Bir toplu çalışma veya toplantı hastalığı toplumu sarmış vaziyette. İki kişi bir araya gelince adı toplantı oluyor. Bir toplantıdan öbürüne dilleri dışarıda koşan koşana. Komiteler, komisyonlar, takımlar, kalite çemberleri kuruluyor. Sonuç hep toplantı, hep toplantı. Toplantılarda harcanan zamana bakınca bir yöneticinin zamanının yarıdan biraz fazlası toplu çalışma ile geçiyor.
Toplantı kadar kötü kullanılan geçerli ve şahitli bir mazeret veya “çıkış kapısı” az bulunur. Bir işi yetiştiremeyince veya buna bağlı olarak fazla mesai yapınca mazeret kolay - toplantıdaydım. Bir iş yanlış yapılınca “Toplantıda söyledik ya, toplantıda sorsaydın ya!, Niçin toplantı yapıyoruz?” gibi çıkış kapısı bol.

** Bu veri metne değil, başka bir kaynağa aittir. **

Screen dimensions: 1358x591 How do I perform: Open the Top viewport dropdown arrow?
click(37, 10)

Toplantılara ilgili birkaç hususu tespit ediyorum -
Toplantı hep zararlı değildir. Bazen toplanmanın faydası da oluyor. Toplantıya kimlerin gelmediği hemen anlaşıldığı için işe geç gelme veya işe devamsızlık gibi konuların görünmesini sağlıyor. Ama her durumda Kirkland’in Yasası geçerli oluyor – “Herhangi bir toplantını faydası, katılımcı sayısı ile ters orantılıdır.”
Toplantını süresi... Toplantılar, hiç olmaz ise benim şahit olduğum kadarı ile ne öngörülen saatinde başlar, ne de öngörülen saatinde bitiyor. Bu durumda Shanahan’ın Yasası işliyor – “Bir toplantının uzunluğu toplantıya katılanların sayısının karesi ile artar.”

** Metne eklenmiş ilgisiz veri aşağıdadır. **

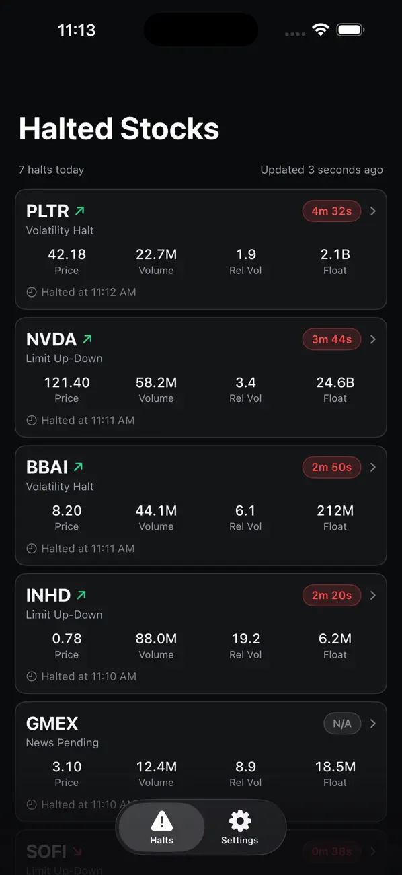Screen dimensions: 402x875
Task: Tap the green trend arrow beside NVDA
Action: (x=87, y=339)
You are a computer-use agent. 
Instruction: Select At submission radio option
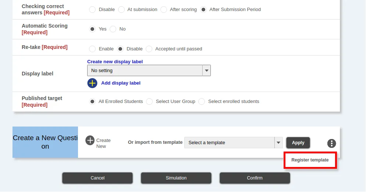[x=121, y=10]
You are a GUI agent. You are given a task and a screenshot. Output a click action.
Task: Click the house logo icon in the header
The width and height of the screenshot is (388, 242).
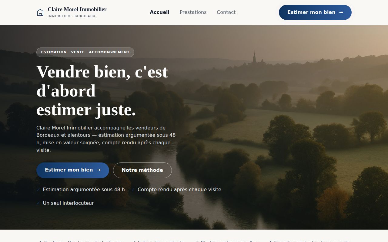coord(40,12)
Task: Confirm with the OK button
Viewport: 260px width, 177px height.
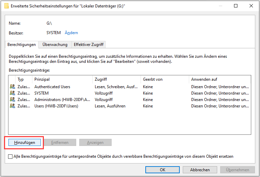Action: tap(163, 170)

Gündem faslı.... Ne hikmetse toplantıların gündemi hep değişken oluyor. Toplantı başkanına göre her seferinde farklı bir gündem izleniyor. Ayrıca gündemin daha önceden hazırlık için dağıtıldığı nadiren görülüyor.

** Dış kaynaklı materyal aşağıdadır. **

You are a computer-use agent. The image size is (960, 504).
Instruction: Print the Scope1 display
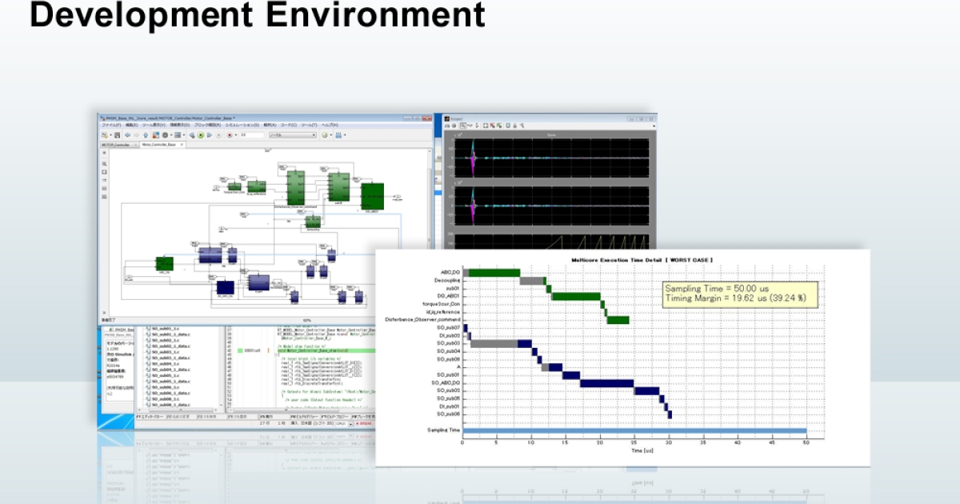(x=447, y=126)
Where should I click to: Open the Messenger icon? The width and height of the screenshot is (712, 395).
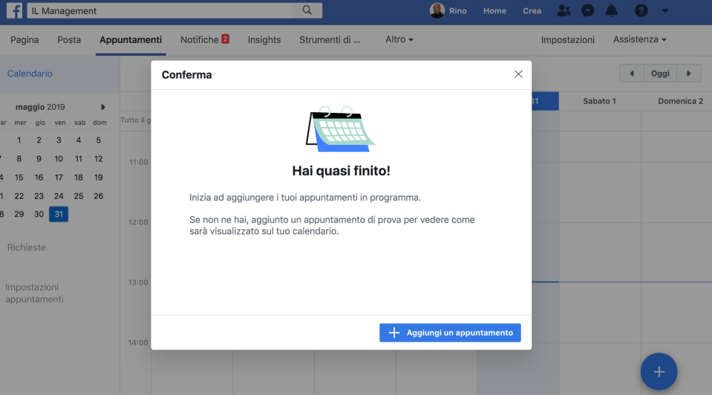[x=587, y=11]
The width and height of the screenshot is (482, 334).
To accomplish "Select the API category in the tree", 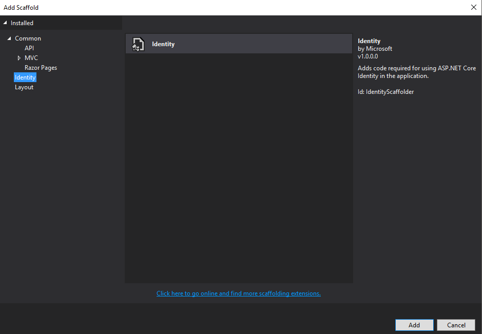I will pyautogui.click(x=29, y=48).
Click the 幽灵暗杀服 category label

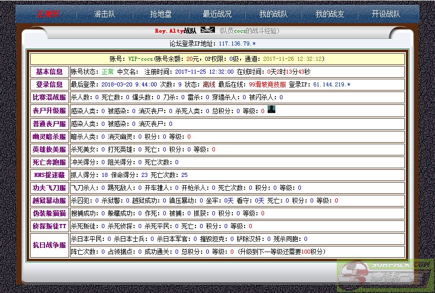coord(49,137)
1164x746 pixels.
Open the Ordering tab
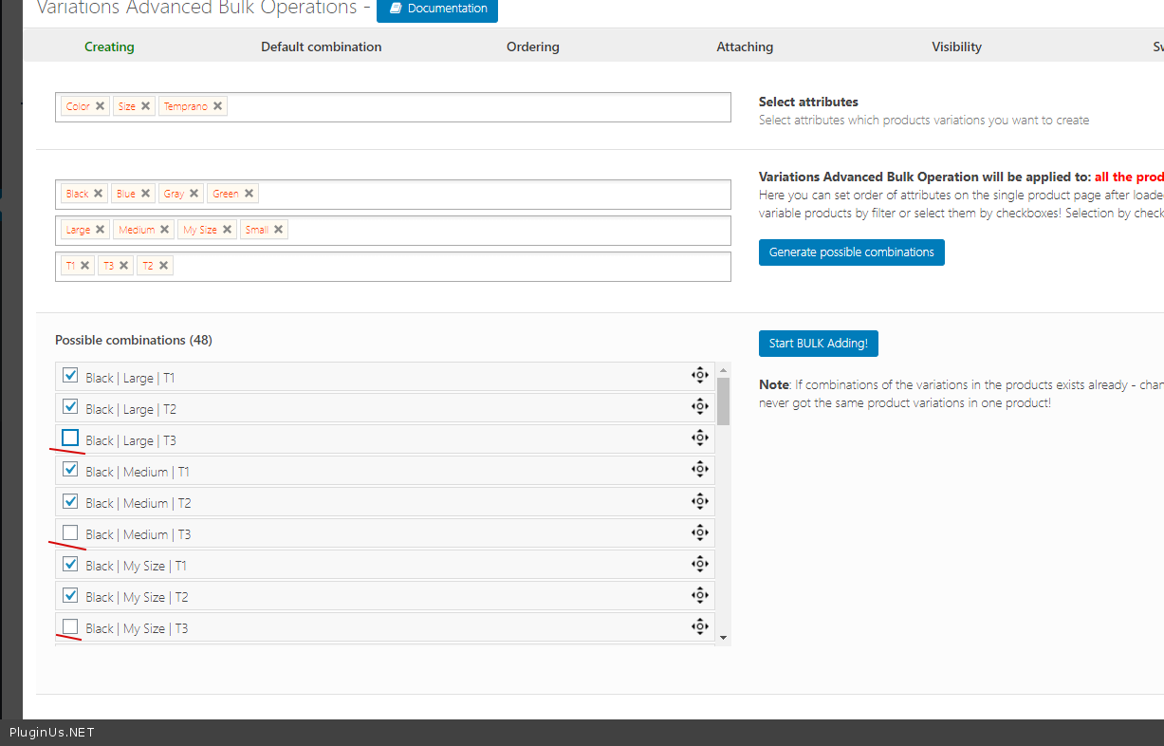532,47
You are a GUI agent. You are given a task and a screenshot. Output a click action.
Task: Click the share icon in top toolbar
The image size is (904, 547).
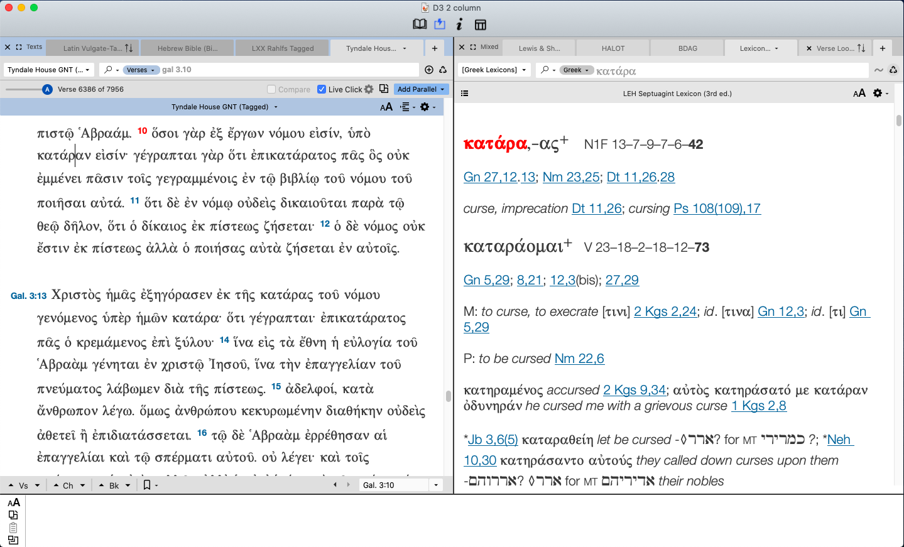[x=440, y=24]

“Toplu görüşelim” sendromu... Bir konuyu anlatmanın en kolay yolu hemen konuyu herhangi bir toplantıda tartışmayı veya bir komiteye tarafından ele alınmasını önermek. Toplantıda nasılsa zaman yetmiyor, komite kuruluşu da yeterince zaman alıyor. Elbert Hubbard boşuna “Komite, iyi bir kişinin bir saatte yapacağını bir haftada yapan şeydir, “ dememiş.
Yara almadan atlatma... Toplantıları başarı ile atlatmak için değişik öneriler yapılabiliyor - Toplantılara zamanında gelenler “acemi” diye damgalanıyor; toplantının yarısına kadar konuşmayanlara “uyanık” diye bakılıyor; olabildiğince muğlâk konuşularak katılımcıların önü kesiliyor; tereddüde düşünce, bir alt kurulun atanmasını öneriliyor; toplantının bitmesini önce öneren gözde kişi oluyor, çünkü herkes toplantıdan bir an önce kaçmayı dört gözle bekliyor.
Toplanarak yönetim... Bu henüz yönetim ve organizasyon yazınına yeterince yerleşmiş bir kavram değil ancak müthiş bir şekilde uygulanıyor. Orada burada “Katılım yok, fikrimiz sorulmuyor!” diye şikâyet edenlere sunuyorum – “Bu kadar çok toplantıya katılanlar orada ne yapıyor?”
Sessiz figüranlık mı, yoksa konu mankenliği mi?